Azure Data Factory - Source Data Split Into Two Destination Tables

Shamen Paris
Jan 11, 2021
3 min read

What is Azure Data Factory?

Azure Data Factory is a fully managed data migration and integration service that enables Microsoft Azure users to bring together data from a variety of sources in the Azure public cloud.

The Azure Data Factory service allows users to integrate both on-premises data in Microsoft SQL Server, as well as cloud data in Azure SQL Database, Azure Blob Storage, and Azure Table Storage.

Once Azure Data Factory collects the relevant data, it can be processed by tools like Azure HDInsight (Apache Hive and Apache Pig). Azure Data Factory automates and orchestrates the entire data integration process from end to end, so that users have a single pane of glass into their ETL data pipelines.

Let get Start!

Step 1

Create an Azure free Account then login to Azure web portal. Frist you have to create an Azure Resource Group. After that create a Blob Storage Account and Data Factory.

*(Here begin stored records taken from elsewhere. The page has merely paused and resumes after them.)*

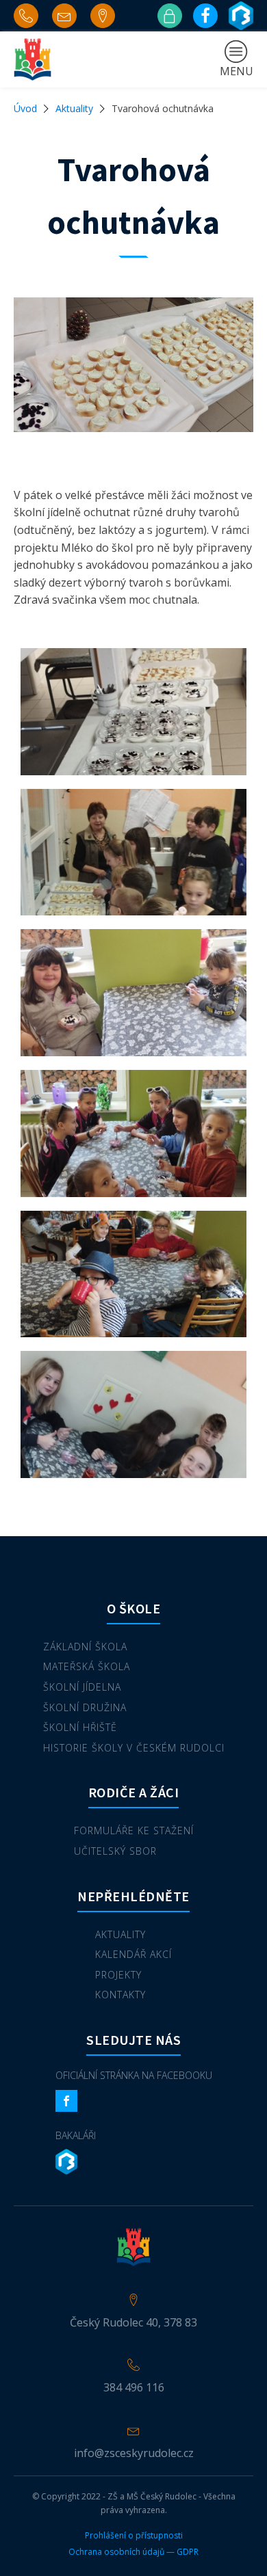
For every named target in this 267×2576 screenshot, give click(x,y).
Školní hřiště (80, 1727)
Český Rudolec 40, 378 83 (133, 2322)
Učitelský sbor (115, 1850)
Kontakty (120, 1994)
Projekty (118, 1974)
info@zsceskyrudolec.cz (134, 2452)
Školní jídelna (82, 1686)
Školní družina (85, 1707)
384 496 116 (133, 2387)
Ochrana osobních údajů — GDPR (133, 2552)
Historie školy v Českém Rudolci (134, 1747)
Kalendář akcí (133, 1954)
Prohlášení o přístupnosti (134, 2535)
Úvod (25, 108)
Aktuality (74, 108)
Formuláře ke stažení (134, 1830)
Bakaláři (75, 2135)
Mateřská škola (86, 1666)
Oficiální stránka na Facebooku (133, 2075)
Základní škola (85, 1646)
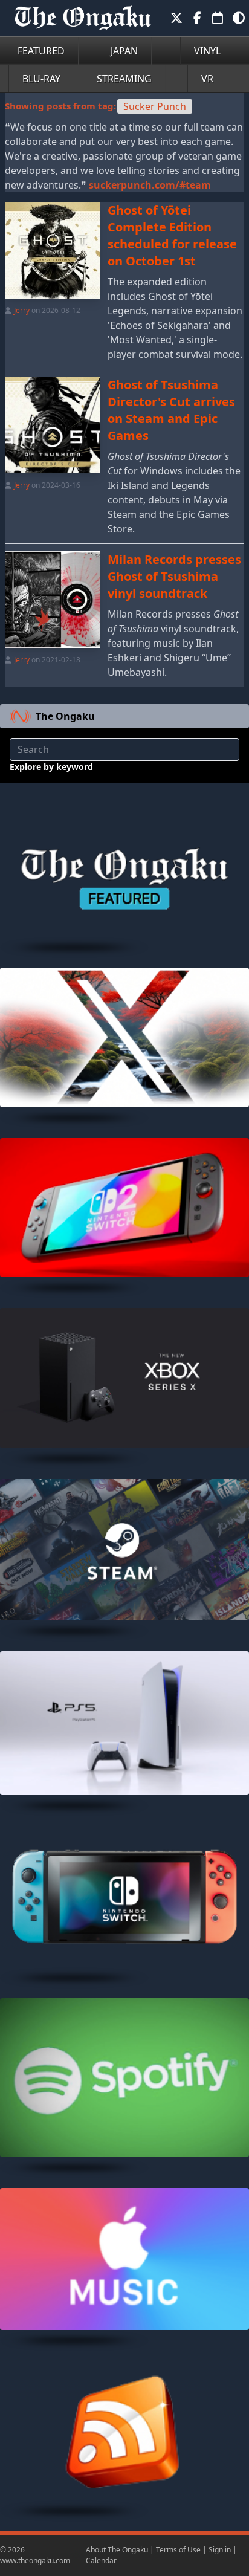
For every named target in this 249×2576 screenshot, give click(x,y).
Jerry (22, 310)
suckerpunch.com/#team (150, 185)
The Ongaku (65, 716)
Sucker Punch (154, 106)
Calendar (101, 2560)
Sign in (220, 2550)
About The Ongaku (117, 2550)
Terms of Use (178, 2550)
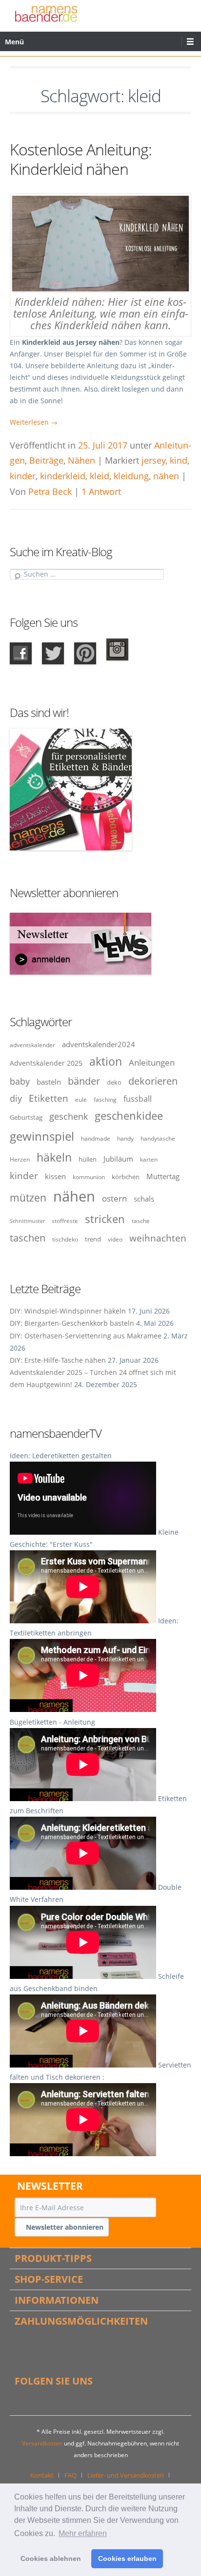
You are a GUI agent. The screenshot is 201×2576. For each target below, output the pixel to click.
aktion (105, 1061)
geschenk (68, 1116)
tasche (141, 1220)
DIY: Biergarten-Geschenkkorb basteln (72, 1323)
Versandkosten (42, 2443)
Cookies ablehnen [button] (50, 2558)
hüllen (88, 1159)
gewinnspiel (42, 1136)
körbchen (126, 1176)
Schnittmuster (27, 1221)
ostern (114, 1198)
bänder (84, 1081)
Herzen (20, 1159)
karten (149, 1159)
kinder (23, 476)
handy (125, 1138)
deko (114, 1082)
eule (81, 1099)
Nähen (81, 460)
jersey (153, 460)
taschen (27, 1237)
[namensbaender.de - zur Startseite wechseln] (46, 13)
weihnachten (157, 1238)
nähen (166, 476)
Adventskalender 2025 (46, 1063)
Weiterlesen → (34, 422)
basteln (49, 1082)
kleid (99, 476)
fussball (137, 1098)
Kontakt (42, 2475)
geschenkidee (129, 1116)
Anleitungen (152, 1062)
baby (20, 1081)
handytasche (158, 1138)
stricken (105, 1218)
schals (144, 1198)
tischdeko (65, 1239)
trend (93, 1239)
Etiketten (48, 1098)
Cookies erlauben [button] (127, 2558)
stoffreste (65, 1220)
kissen (55, 1176)
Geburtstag (26, 1117)
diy (16, 1098)
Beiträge (46, 460)
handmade (95, 1138)
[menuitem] (45, 2475)
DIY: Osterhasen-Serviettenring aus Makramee (85, 1335)
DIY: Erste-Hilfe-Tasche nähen (58, 1360)
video (115, 1239)
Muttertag (163, 1176)
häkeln (54, 1157)
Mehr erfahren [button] (83, 2533)
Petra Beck (50, 491)
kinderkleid (62, 476)
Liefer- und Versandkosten (125, 2475)
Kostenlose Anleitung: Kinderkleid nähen (81, 159)
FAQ (70, 2475)
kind (178, 460)
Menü (14, 41)
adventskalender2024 (98, 1044)
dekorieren (153, 1081)
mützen (28, 1197)
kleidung (131, 476)
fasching (105, 1099)
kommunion (89, 1177)
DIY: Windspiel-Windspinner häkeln (68, 1311)
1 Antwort (101, 491)
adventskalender (32, 1045)
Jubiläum (118, 1159)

In Blob Storage Account Create two Containers called input and output. (You can also create one Container)

Then upload the files into input and output containers. You can refer below files.

For input container upload OrderDetails.csv file and other two files upload into output container.

Step 2

Go to Data Factory and hit the Author & Monitor button.

In Data Factory go to Manage section and create a Linked services. Linked service is connection to the data source. For create new Linked service you need to click to "+" icon.

Then in Data store you need click Azure Blob Storage.

Fill the details according to Azure Blob Storage you created early.

Then test the connection to verify whether connection is successful or not. Then hit the crate button to create the connection.

Step 3

Now its time to create Dataset. Go to Author section and click Datasets to create a new dataset. If you need you can create a folder also.

After that in Data factory portal new interface popup. Find the Azure Blob Storage and click it.

Select DelimitedText as file format.

Then file the property fields and set file path correctly.

Likewise set other two datasets and give proper names.

Step 4

Its time to create pipeline. For that go to Pipelines in Author section and select New pipeline

In properties you can add a name to pipeline and give a nice Description to get idea to other developers.

In Move & transform drag and drop the Data flow.

In Adding data flow click Create new data flow radio button then click the Data flow button.

It's time to create data flow mapping. First component in data flow is data source. We can add more data sources but for this process we have to create one source. So in source settings fill the mandatory fields (indicate in *). Select Source type as Dataset and Dataset as OrderDetailsSurce.

Make sure to turn on Data flow debug because to track record move correct way. You can see it in Data preview tab.

Normally csv file contain all string data type. So numeric values also in string data type. Next step is change strings values to numeric data type. For that we can use derived column. Click the "+" icon in source and select the derived column and fill the all mandatory fields in Derived column's settings field. In columns you need to give a name to new column and give a Expression. In over case we need to covert to floating data type. (Expression: toFloat(Amount))

Next step is split data into two separate flow. For this use the Conditional Split component. I will split Amount into two path which is grater than 5000 and less than 5000.

This will separate into two path.

Now we have split the data into two path and need to store them in target files. For that click the "+" icon and select sink. Fill the mandatory fields and select the correct target dataset.